Chronifizierung vermeiden

15.06.2016  09:05 Uhr

Von Ulrike Viegener / Kreuzschmerzen müssen differenziert behandelt werden. Zum einen gilt es, Erkrankungen wie Bandscheibenvorfälle von nicht spezifischen Kreuzschmerzen zu unterscheiden. Zum anderen müssen Patienten mit einem hohen Chronifizierungspotenzial identifiziert werden.

Bei der Behandlung von Kreuzschmerzen hat sich das diagnostische Konzept der sogenannten roten Fahnen (red flags) und gelben Fahnen (yellow flags) bewährt. Erstere markieren Symptome, die für eine gravierende, potenziell gefährliche Ursache sprechen. Letztere kennzeichnen Faktoren, die es wahrscheinlich machen, dass es im weiteren Verlauf zu einer Chronifizierung der Kreuzschmerzen kommt. In der Praxis habe sich dieses einfache und dabei leistungsstarke Konzept allerdings noch nicht flächendeckend durchgesetzt, beklagen die Autoren der Nationalen Versorgungsleitlinie Kreuzschmerzen.

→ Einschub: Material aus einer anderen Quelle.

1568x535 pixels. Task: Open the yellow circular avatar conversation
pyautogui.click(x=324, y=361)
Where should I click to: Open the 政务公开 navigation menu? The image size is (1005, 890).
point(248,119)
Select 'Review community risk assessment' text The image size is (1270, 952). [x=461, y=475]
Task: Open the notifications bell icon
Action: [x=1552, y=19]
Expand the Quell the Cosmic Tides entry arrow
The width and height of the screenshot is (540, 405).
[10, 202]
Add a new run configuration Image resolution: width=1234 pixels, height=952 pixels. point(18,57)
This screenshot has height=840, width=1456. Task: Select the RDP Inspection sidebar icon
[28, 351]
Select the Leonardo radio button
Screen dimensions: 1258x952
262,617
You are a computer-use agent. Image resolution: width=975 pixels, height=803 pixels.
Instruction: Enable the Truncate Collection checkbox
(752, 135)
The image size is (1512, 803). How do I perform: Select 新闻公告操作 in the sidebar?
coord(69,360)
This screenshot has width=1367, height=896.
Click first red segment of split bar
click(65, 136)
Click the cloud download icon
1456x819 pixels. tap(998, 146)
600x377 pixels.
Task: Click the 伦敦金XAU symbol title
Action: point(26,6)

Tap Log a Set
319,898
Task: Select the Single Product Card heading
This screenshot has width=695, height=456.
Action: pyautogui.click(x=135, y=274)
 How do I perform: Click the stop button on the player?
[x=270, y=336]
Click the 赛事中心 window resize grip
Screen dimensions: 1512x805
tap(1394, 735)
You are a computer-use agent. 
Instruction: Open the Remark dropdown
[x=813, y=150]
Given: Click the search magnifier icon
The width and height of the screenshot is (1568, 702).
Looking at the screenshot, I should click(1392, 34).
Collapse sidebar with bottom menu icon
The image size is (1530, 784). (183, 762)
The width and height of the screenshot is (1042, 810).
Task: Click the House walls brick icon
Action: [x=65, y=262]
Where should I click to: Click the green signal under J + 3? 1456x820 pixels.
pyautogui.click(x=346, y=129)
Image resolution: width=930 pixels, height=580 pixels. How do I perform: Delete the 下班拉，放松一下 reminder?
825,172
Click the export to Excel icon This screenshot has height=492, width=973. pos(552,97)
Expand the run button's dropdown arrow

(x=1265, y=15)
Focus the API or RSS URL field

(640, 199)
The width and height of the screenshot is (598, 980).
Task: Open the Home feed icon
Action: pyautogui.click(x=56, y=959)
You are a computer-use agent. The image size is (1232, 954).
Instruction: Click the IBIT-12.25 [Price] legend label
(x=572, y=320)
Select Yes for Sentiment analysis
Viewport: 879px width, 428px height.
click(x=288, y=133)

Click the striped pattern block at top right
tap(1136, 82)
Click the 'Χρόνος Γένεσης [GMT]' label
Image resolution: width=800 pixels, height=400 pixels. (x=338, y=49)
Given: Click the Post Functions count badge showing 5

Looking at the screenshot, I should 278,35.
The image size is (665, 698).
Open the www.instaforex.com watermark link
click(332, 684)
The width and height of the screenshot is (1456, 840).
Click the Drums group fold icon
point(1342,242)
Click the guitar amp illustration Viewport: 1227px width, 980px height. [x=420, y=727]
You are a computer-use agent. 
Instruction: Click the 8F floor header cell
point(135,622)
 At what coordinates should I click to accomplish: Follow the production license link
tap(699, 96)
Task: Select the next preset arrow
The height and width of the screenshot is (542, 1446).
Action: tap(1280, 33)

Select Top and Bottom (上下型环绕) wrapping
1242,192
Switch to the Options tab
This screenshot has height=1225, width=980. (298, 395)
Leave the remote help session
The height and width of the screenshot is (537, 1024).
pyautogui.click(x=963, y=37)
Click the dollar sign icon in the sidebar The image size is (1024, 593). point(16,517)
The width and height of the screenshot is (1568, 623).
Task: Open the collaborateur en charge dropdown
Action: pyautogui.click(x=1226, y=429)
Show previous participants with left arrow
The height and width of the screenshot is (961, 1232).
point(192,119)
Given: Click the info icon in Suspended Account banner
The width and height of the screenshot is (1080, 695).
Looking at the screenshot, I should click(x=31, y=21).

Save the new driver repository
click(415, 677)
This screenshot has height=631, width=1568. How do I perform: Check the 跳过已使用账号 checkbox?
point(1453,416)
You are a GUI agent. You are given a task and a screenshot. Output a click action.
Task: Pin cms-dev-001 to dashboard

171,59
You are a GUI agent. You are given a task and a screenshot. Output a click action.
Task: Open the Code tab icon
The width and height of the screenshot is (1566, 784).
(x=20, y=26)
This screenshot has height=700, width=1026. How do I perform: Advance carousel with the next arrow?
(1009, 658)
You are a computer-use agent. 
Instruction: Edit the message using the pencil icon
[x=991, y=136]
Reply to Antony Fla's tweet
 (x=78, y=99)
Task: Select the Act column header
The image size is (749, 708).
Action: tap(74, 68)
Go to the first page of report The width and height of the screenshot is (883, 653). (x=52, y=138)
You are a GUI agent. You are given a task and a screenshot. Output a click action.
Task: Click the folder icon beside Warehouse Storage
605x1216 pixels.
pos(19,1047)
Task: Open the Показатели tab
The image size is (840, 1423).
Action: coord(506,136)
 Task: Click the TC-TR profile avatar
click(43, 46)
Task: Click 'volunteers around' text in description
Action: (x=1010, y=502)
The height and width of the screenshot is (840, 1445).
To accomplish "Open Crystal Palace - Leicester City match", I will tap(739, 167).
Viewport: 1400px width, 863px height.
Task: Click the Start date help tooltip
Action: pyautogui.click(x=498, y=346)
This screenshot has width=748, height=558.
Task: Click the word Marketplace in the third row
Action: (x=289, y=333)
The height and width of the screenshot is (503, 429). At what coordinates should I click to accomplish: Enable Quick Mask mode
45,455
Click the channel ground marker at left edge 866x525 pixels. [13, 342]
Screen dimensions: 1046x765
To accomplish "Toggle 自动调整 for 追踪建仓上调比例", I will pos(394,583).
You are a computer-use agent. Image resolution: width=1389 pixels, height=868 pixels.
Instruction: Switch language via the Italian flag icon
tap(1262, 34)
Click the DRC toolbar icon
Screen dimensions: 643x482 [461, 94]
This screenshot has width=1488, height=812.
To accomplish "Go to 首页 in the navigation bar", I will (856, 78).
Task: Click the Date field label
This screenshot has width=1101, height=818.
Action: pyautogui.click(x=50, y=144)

Rote Fahnen sind Warnhinweise auf spezifische Ursachen mit oft dringendem Handlungsbedarf, speziell Bandscheibenvorfälle, Frakturen, Tumorerkrankungen oder Infektionen. Dazu zählen ein Ausstrahlen der Schmerzen in die unteren Extremitäten, Gefühlsstörungen, Lähmungen, Entleerungsstörungen von Blase und Mastdarm, Zunahme der Schmerzen in Rückenlage und starker nächtlicher Schmerz. Sind solche red flags nicht vorhanden, werden die Beschwerden als nicht spezifische Kreuzschmerzen klassifiziert.

 

Multimodale Therapie

 

Patienten mit akuten nicht spezifischen Kreuzschmerzen sollten grundsätzlich auf gelbe Fahnen, also Anzeichen eines erhöhten Chronifizierungsrisikos, untersucht werden. Das gilt vor allem dann, wenn die Beschwerden trotz adäquater Therapie länger als vier Wochen andauern. Bestehen sie länger als zwölf Wochen, liegt definitionsgemäß ein chronischer Kreuzschmerz vor.

 

Ziel muss sein, Patienten mit hohem Chronifizierungsrisiko frühzeitig einer multimodalen Therapie zuzuführen. In dieser Hinsicht können Beobachtungen des Apothekenteams hilfreich sein: Wenn jemand wiederholt nach rezeptfreien Arzneimitteln gegen Rückenschmerzen verlangt, sollte ihm ein Arztbesuch nahegelegt oder Kontakt zum Hausarzt aufgenommen werden.

 

Die multimodale Behandlung, die bei chronischen Kreuzschmerzen oder hohem Chronifizierungspotenzial zum Einsatz kommen sollte, bindet die Patienten aktiv ein. Entsprechende Konzepte sind gut validiert. Die Pa­tienten lernen, eine größtmögliche Mobilität und Selbstständigkeit zu bewahren oder zurückzugewinnen. Außerdem werden sie motiviert, Risiko­faktoren wie Adipositas abzubauen. Auch die psychosoziale Situa­tion der Betroffenen wird genauer unter die Lupe genommen, um negative Einflüsse zu korrigieren. Depressive Verstimmungen zum Beispiel schaukeln sich mit dem Schmerz wechselseitig auf, und auch ungünstige Bedingungen am Arbeitsplatz haben sich als Risikofaktor für eine Chronifizierung von Kreuzschmerzen erwiesen.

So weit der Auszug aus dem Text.